So, just what is the market thinking?
Despite the difficulties surrounding the estimation of earnings and cash flows, the market seems to have settled on a premium for Keurig Green Mountain, albeit framed in the volatility that this stock seems to enjoy as a popular momentum play. I believe that the group wisdom of institutional and retail investors isn't, for the moment, hyperfocused on future revenues and cash flows. Instead, the market is grappling with the concept of intrinsic value -- that is, what a company is actually worth when you factor in everything: tangible and intangible assets, long-term debt, operational efficiencies, market opportunity, competitive advantages or weaknesses, and the like. 

More specifically, I believe the market is zeroing in on the following question: What's the value of Keurig Green Mountain's ability to stamp the world's most valuable beverage brand, estimated to be worth $79 billion, on the lid of the cup that will house the ingredients and formula to issue forth a cold, effervescent, refreshing glass of Coke?

In this instance, Keurig Green Mountain's future cash flows are being sprinkled with the pixie dust of the Coca-Cola brand. It's an eye-opening event, as we rarely get to watch the power of a valuable brand quantified in this way.

In his classic investment treatise The Intelligent Investor, Benjamin Graham eloquently described a certain valuation conundrum not far removed from that which Green Mountain finds itself in after the Coke investment:

The whole structure of stock market quotations contains a built-in contradiction. The better a company's record and prospects, the less relationship the price of its shares will have to their book value. But the greater the premium above book value, the less certain the basis of determining its intrinsic value -- i.e., the more this "value" will depend on the changing moods and measurements of the stock market.

You could apply this reasoning to many a highly valued company in the equity markets today, but it seems to make sense in a situation like this, where Green Mountain's prospects are bright, but its share price has really disconnected from book value. We're used to seeing this phenomenon in technology stocks like LinkedIn, less so for manufacturers of consumer goods. 

So, is the stock price of Keurig Green Mountain overvalued or undervalued?
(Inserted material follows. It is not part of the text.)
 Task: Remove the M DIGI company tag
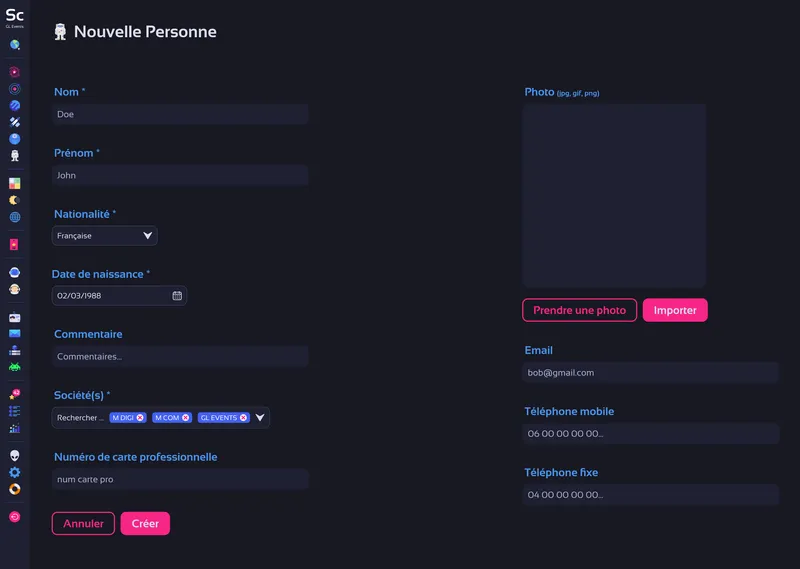141,418
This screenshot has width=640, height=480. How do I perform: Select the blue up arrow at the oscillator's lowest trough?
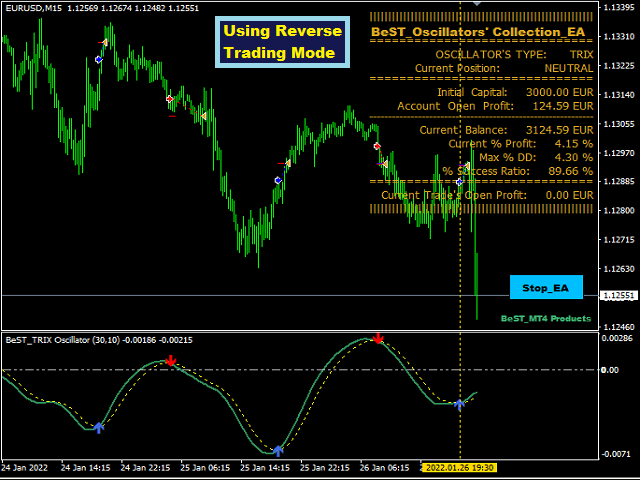277,450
Most likely, it's neither, meaning that the stock is fairly valued and the roughly 20% premium at which it trades today, versus life before Coke, represents the market's best guess of the intrinsic value and power of the Coke trademark in Keurig Green Mountain's hands.

This premium is adjusting in real time, every day, and will continue to get adjusted with each earnings report, even before the release of Keurig Cold, but more significantly after, when the first pods hit the shelves and data starts to trickle in. At that point, it will be time to grab another envelope on the way to your armchair.